Accidently on Purpose

Monday, April 24, 2006

Thinking of the tadpole

I've spent quite a lot of time with my medical embryology textbook from old anatomy days. You have to be brave to read this book while pregnant (or at any other time), because of the horrible photos of poor babies with dreadful congenital deformities. But it's nice to see the exact stage of embryo that I am, I presume, currently harbouring; a grain-of-rice sized tadpole with little knobbles down each side, like a baby dinosaur. And with a tail. I always wanted a tail, myself.

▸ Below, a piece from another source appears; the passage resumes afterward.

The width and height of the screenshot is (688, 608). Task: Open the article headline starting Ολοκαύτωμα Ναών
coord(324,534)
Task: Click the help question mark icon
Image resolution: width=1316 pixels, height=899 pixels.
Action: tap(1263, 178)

Either this is continuing to be the easiest pregnancy I've ever had, or else I'm about to be surprised by further developments. My uterus has stopped twinging - it doesn't hurt at all now; the nausea is extremely mild, almost non-existant; my breasts are tender but not agonisingly painful any more. I still feel pregnant, largely because everything tastes and smells different. I love the heightened sense of smell I get when pregnant; it's almost like becoming a werewolf or something, being able to detect the faintest taint in water, the slight hint of metal in beef, etc. It makes me wonder what it would be like to be transplanted into someone else's body: if altering my hormones can make everything taste different to me, using the same taste buds and brain cells that I had 5 weeks ago, how much more different might things taste with John's taste buds, say, or - I don't know - Nigella Lawson's?

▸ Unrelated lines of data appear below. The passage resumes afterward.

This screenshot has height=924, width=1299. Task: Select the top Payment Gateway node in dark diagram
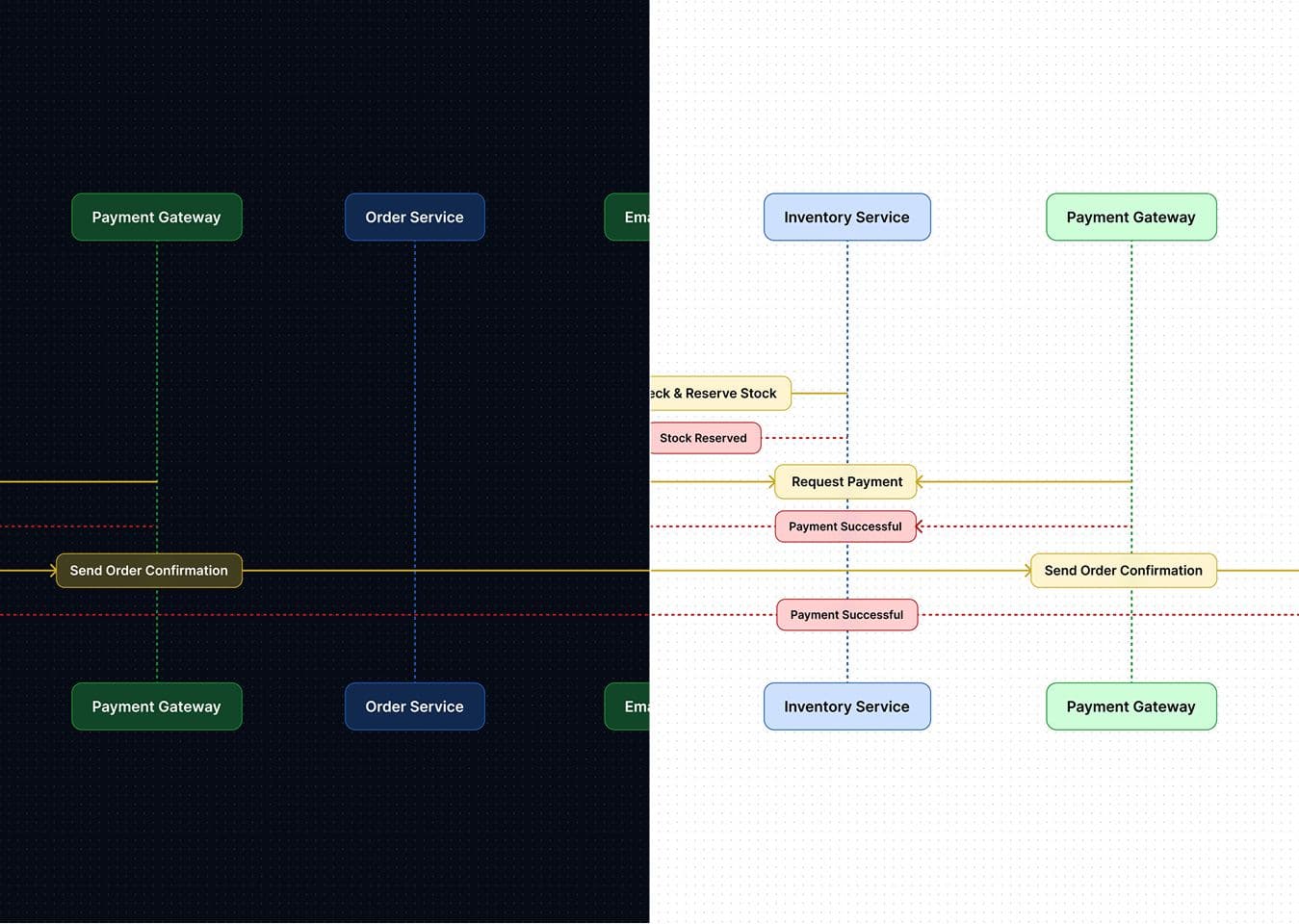coord(156,218)
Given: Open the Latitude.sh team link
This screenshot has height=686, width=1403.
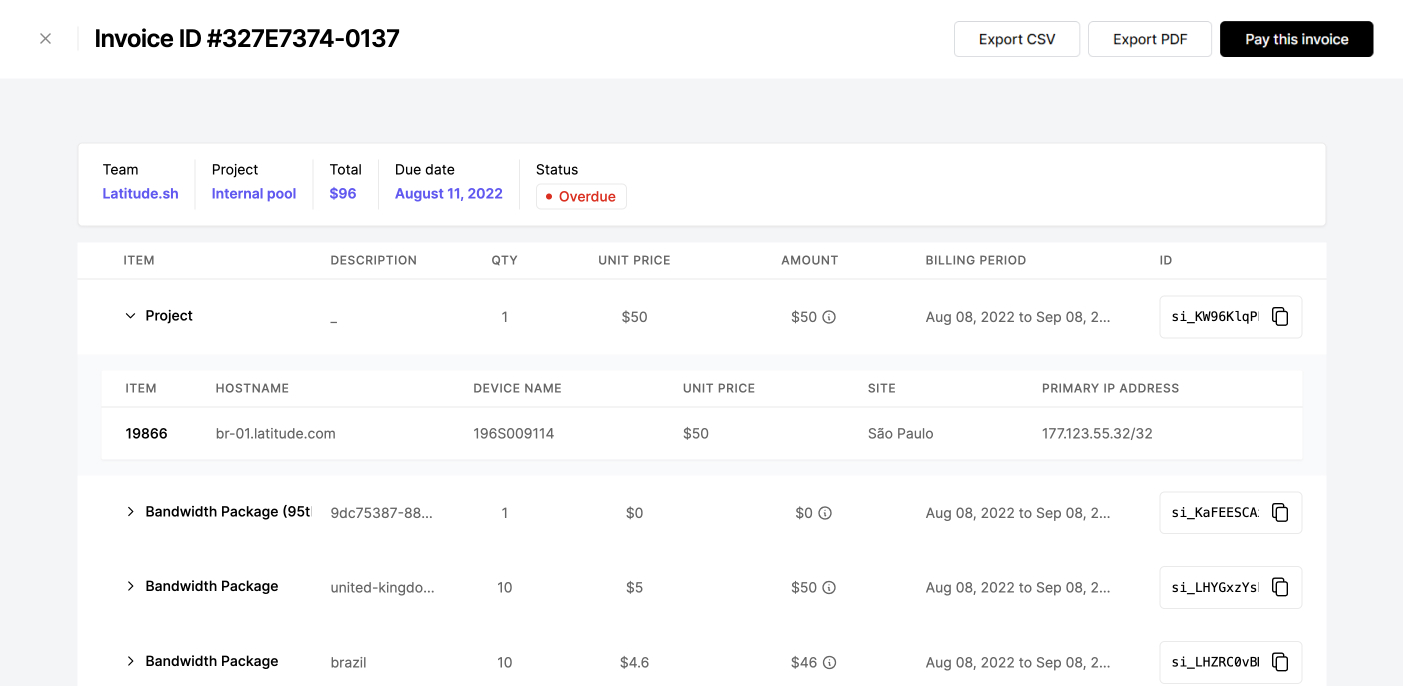Looking at the screenshot, I should click(x=140, y=194).
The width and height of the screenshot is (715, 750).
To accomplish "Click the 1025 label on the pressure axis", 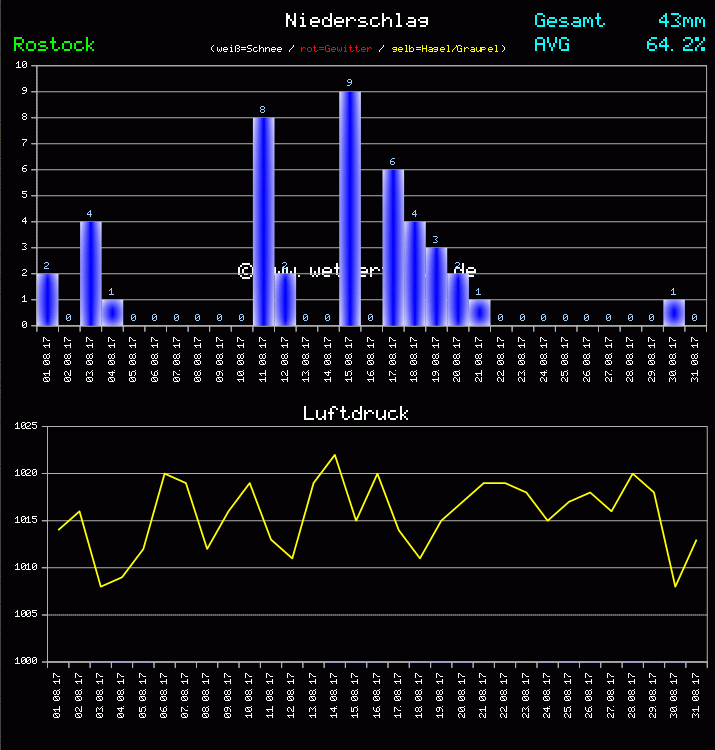I will [x=25, y=427].
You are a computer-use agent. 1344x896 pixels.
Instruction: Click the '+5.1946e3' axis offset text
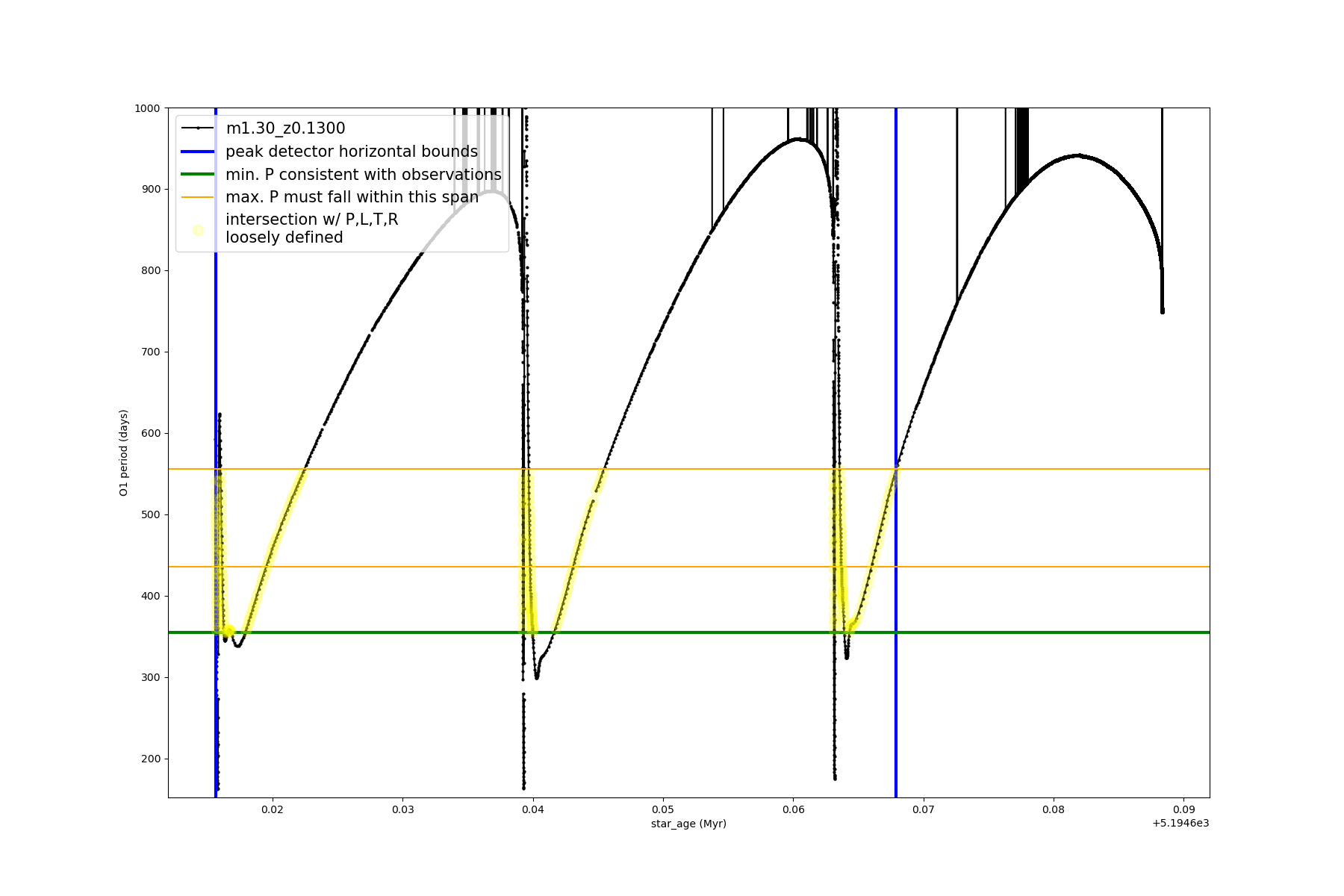[1180, 824]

And still not a trace of blood, either. I very much doubt this is an ectopic pregnancy - I'm almost past the risk for that, at 6 wks, I'd think, and don't have any risk factors for it. So it looks as if I may need to phone the doctor next week and arrange an initial appointment. I still don't want to get too involved with the pregnancy, though, not until I've had an early scan. At the moment, it's easiest to think about it as something interesting that's happening to someone else, on the whole.